• Given text:
***
Bard Storyteller 0.12 Sep 2017
http://festvox.org/bard/
https://github.com/festvox/bard
Bard Storyteller is a text reader. Bard not only allows a user to read books, but can also read books to the user using text-to-speech. It supports txt, epub and (x)html files.
Bard Storyteller is free software, distributed under a BSD-like license.
Bard depends on CMU Flite (cmuflite.org) for both some general C utilities and for synthesis itself. Bard is targeted at small portable devices such as smart phones, not so smart phones and offline devices, but also works on laptops and desktops. The original target platform was the open hardware Ben Nanonote from sharism.cc (http://en.qi-hardware.com/wiki/Ben_NanoNote).
In addition to source code support for standard Linux and Windows support, binary distributions are available for Ben Nanonote, Open Pandora and GCW Zero.
Bard uses libSDL (http://www.libsdl.org -- 1.2) to provide graphics, sound and input, thus aiming at multiple platforms. Bard is written in C.
Bard was written by Alan W Black ([email protected]) as a better ebook reader for him to use, and as a tool to improve CMU Flite's speech synthesis API.
***
• Record list:
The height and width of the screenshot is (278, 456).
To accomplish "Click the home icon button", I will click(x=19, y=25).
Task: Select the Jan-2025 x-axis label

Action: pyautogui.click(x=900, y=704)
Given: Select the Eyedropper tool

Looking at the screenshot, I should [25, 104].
***
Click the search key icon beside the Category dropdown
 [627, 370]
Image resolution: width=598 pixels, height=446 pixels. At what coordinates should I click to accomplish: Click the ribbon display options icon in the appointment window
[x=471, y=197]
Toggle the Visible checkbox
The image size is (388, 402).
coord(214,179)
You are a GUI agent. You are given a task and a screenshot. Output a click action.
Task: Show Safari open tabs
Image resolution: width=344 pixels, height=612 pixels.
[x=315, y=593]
***
• Brief:
Summarize the Bard Storyteller description in two sentences.

• Exercise response:
Bard Storyteller is a free text reader under a BSD-like license that supports txt, epub and (x)html files and can read books aloud using text-to-speech, relying on CMU Flite for synthesis. Written in C by Alan W Black and using libSDL for graphics, sound and input, it targets small portable devices but also works on laptops and desktops, with binary distributions for Ben Nanonote, Open Pandora and GCW Zero.